**TASK DESCRIPTION**
Identify all lines below that hold "target" and collect them.

**ENTRIES SUPPLIED**
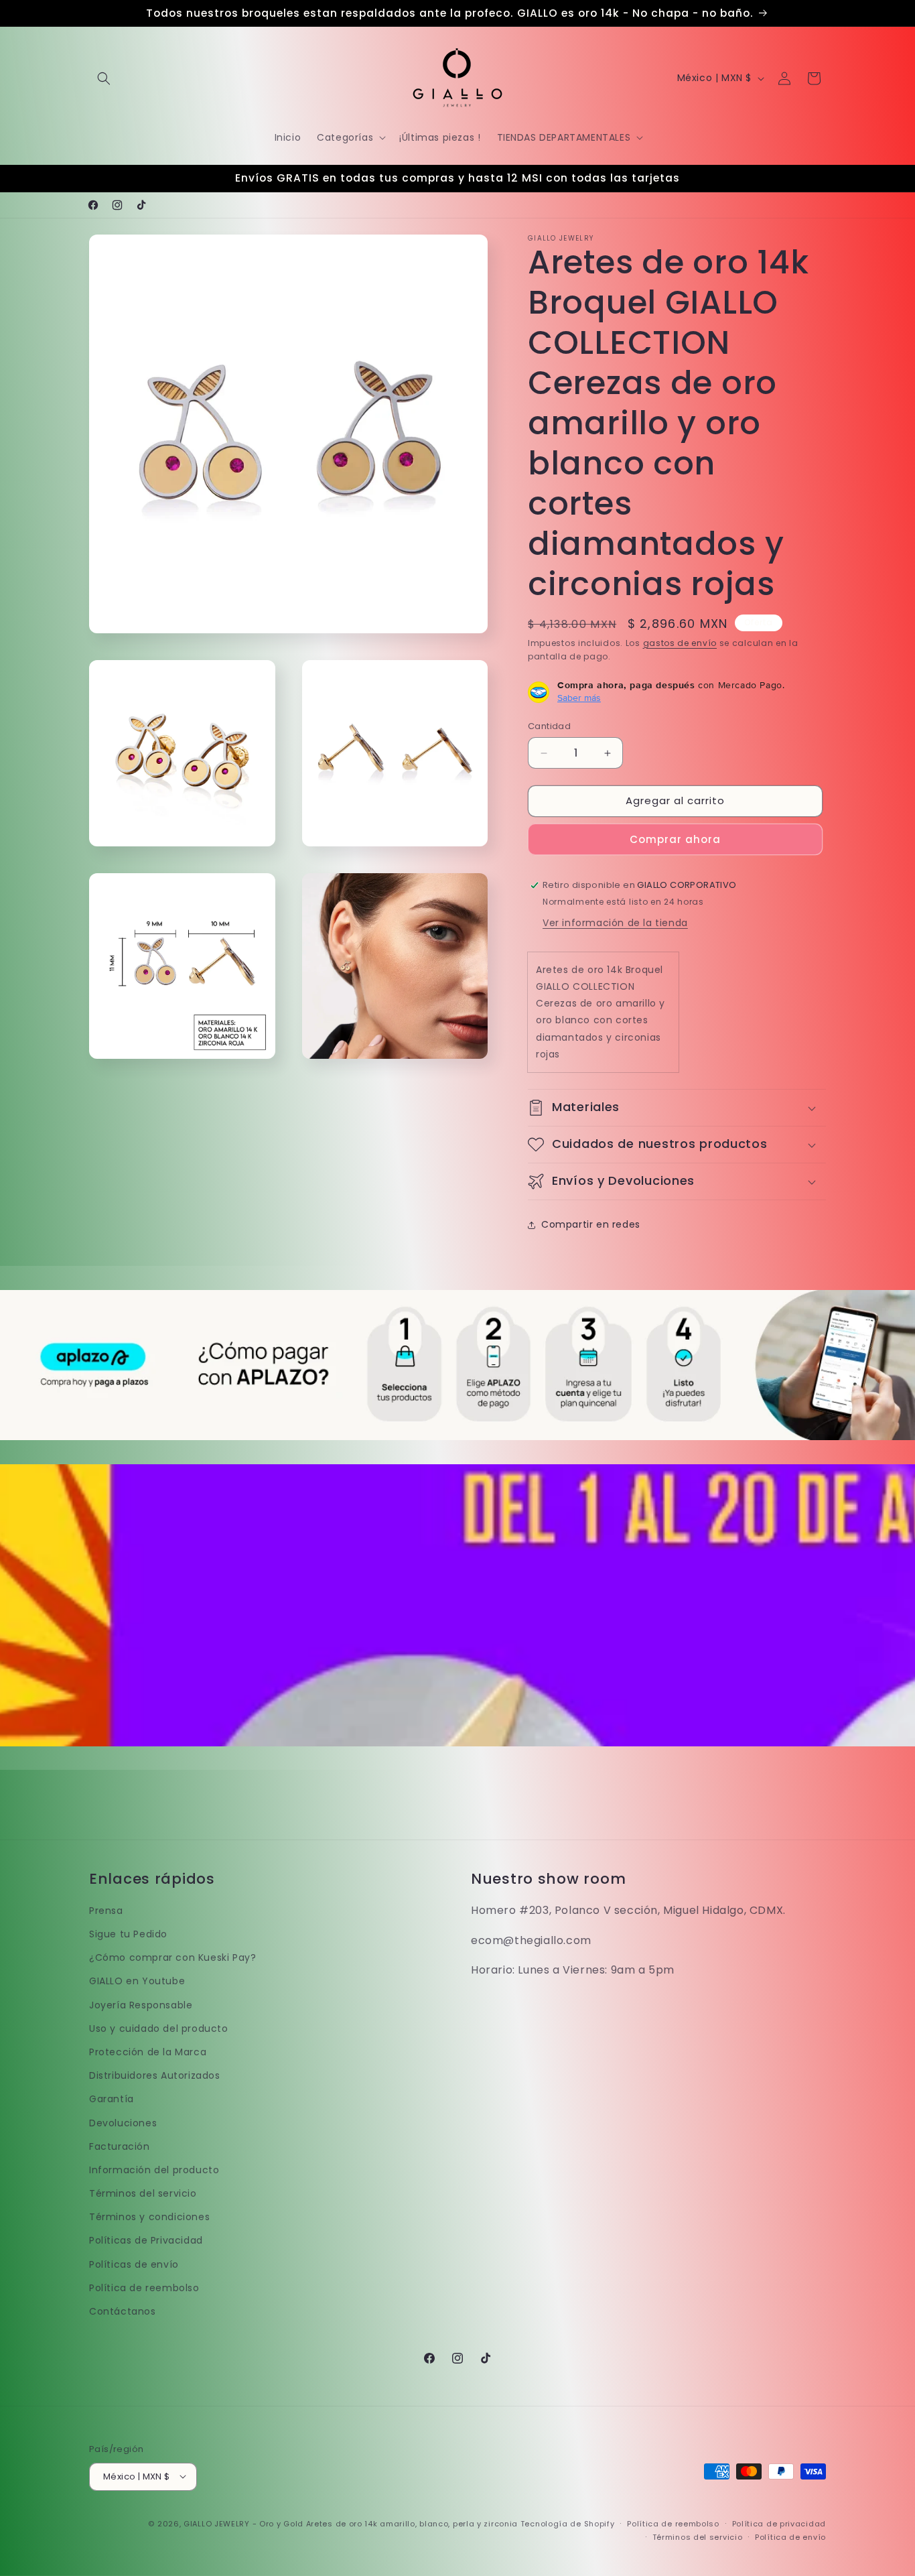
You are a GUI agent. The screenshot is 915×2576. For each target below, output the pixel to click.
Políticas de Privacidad (146, 2241)
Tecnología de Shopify (567, 2523)
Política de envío (790, 2536)
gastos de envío (680, 643)
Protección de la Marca (147, 2052)
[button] (104, 78)
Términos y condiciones (149, 2217)
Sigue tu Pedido (128, 1934)
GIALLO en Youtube (137, 1981)
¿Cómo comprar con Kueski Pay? (172, 1958)
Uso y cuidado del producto (158, 2028)
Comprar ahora (675, 839)
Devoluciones (123, 2123)
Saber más (579, 698)
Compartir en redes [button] (590, 1225)
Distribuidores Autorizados (154, 2076)
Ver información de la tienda (615, 922)
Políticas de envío (134, 2264)
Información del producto (154, 2170)
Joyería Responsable (140, 2005)
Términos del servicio (143, 2194)
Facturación (119, 2146)
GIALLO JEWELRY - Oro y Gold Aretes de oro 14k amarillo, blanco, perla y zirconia (351, 2523)
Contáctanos (122, 2312)
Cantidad (549, 726)
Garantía (111, 2099)
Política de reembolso (144, 2288)
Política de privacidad (779, 2523)
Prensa (106, 1910)
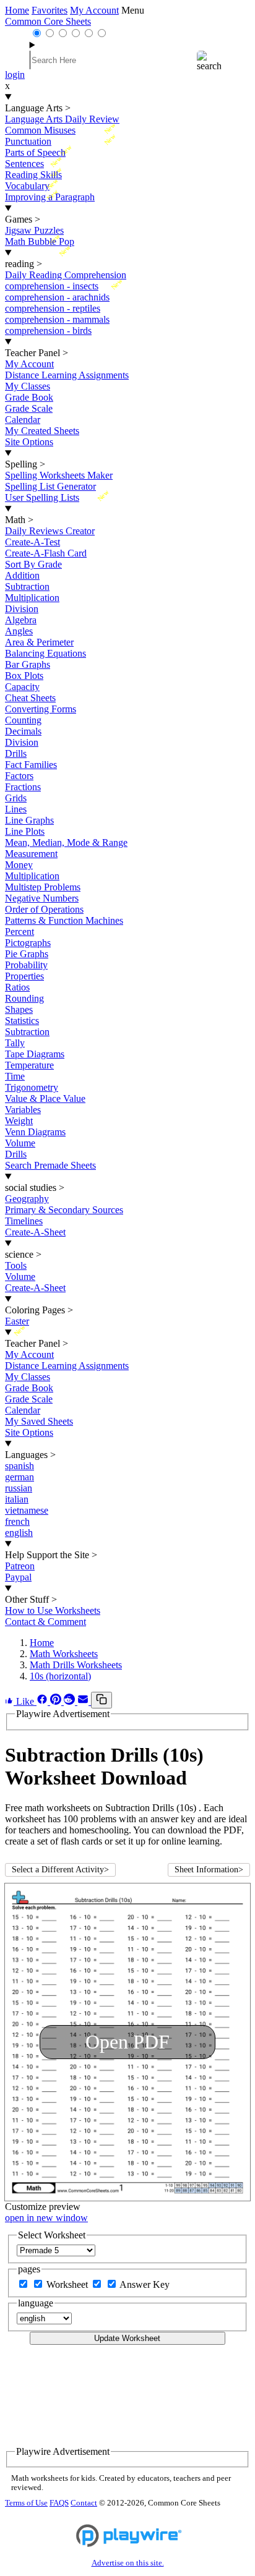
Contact (84, 2503)
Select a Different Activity (60, 1869)
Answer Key (144, 2284)
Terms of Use (26, 2503)
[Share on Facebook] (43, 1701)
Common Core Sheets (48, 21)
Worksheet (68, 2284)
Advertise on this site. (128, 2563)
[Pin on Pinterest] (57, 1701)
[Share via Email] (84, 1701)
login (15, 74)
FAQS (59, 2503)
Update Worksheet (127, 2338)
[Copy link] (101, 1700)
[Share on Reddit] (70, 1701)
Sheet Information (209, 1869)
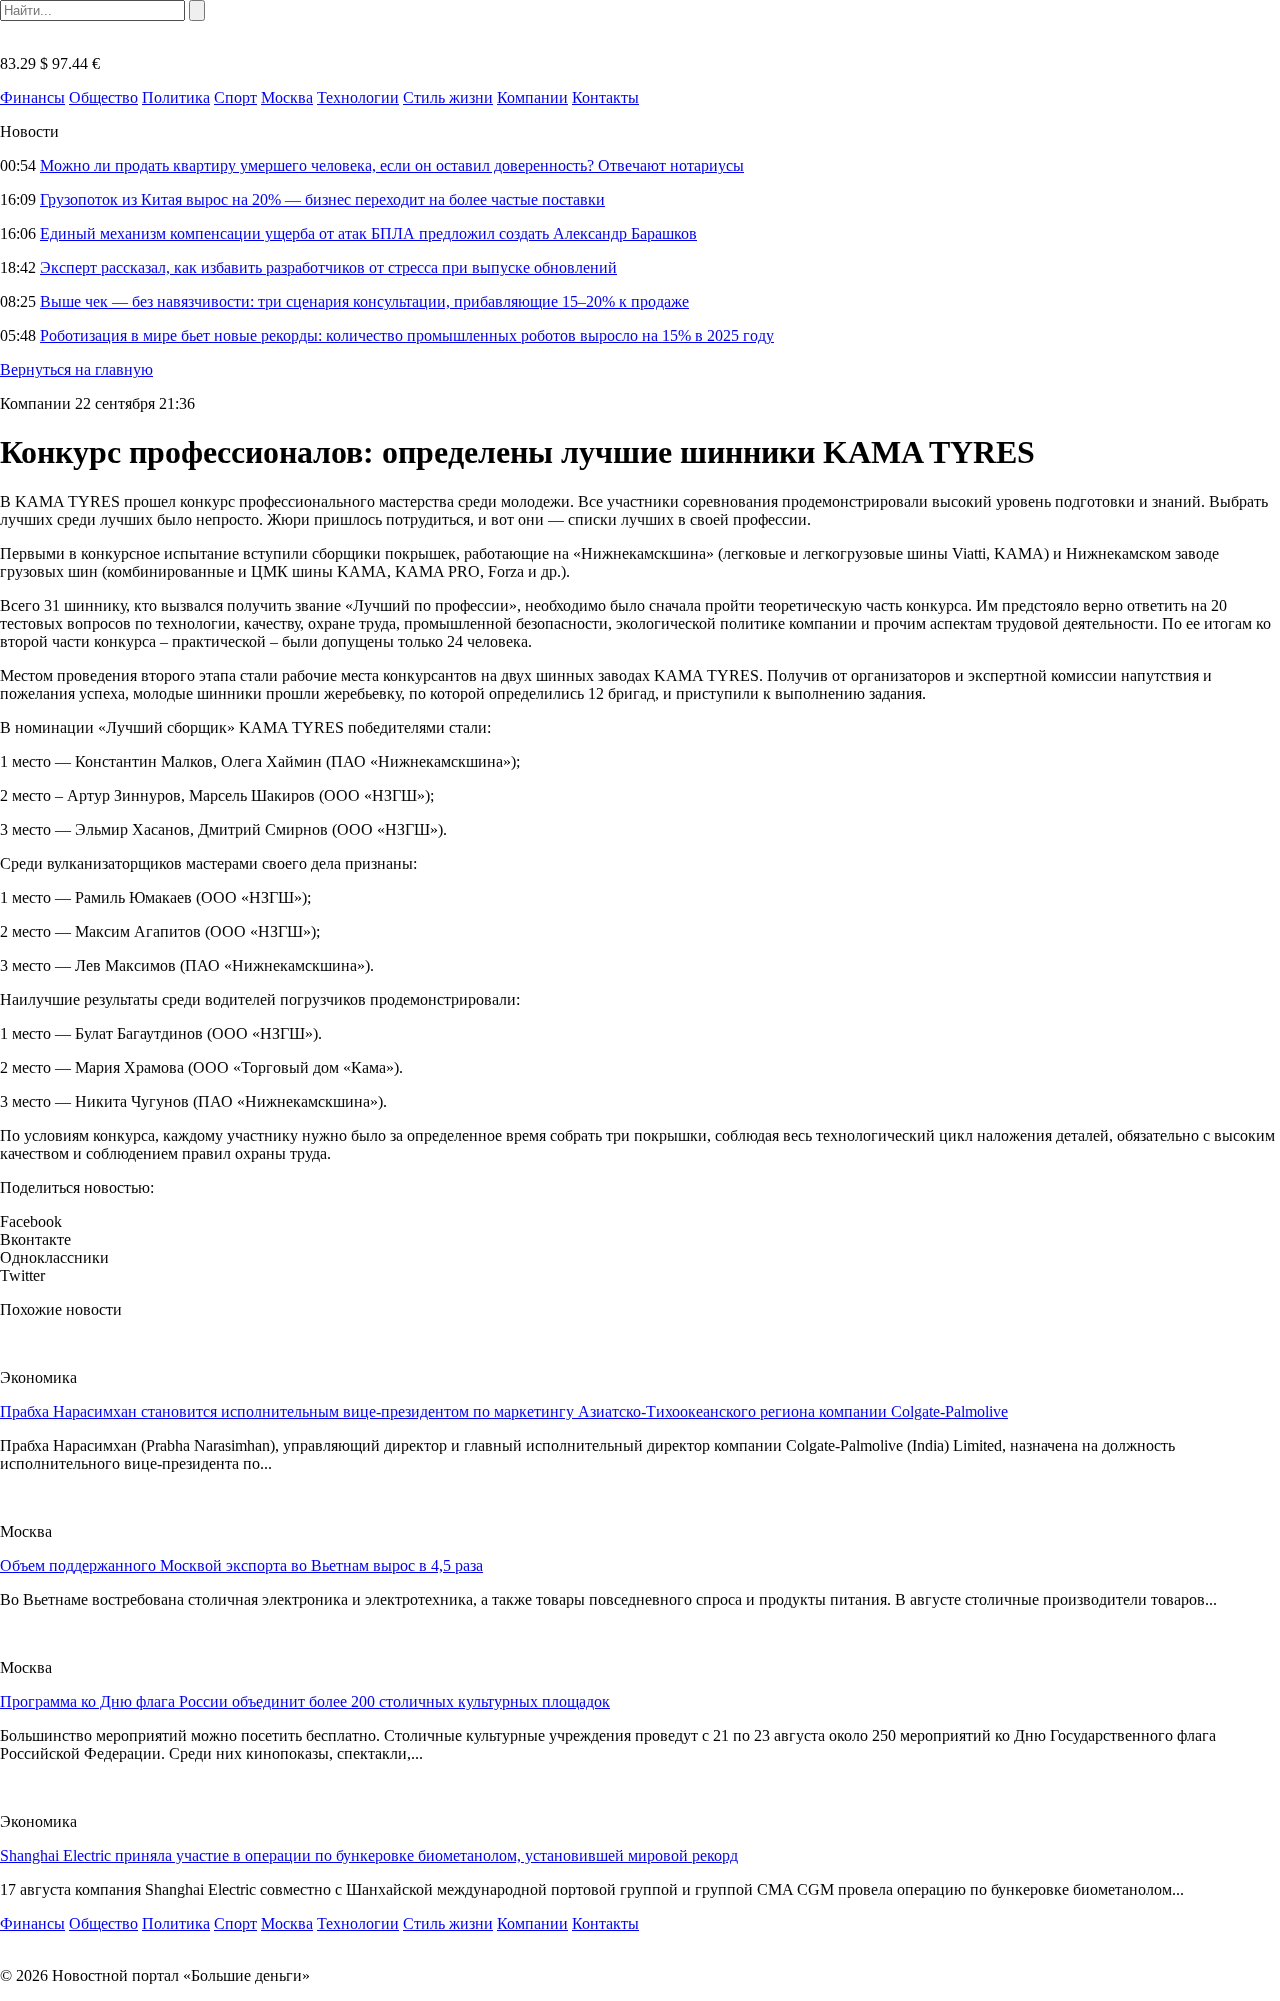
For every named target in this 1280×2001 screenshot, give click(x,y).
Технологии (358, 97)
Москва (287, 97)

**TASK OUTPUT**
You are a GUI agent. The screenshot is 915×2576. For each target below, output the pixel to click.
For every named target in this 1280×2001 screenshot, give click(x,y).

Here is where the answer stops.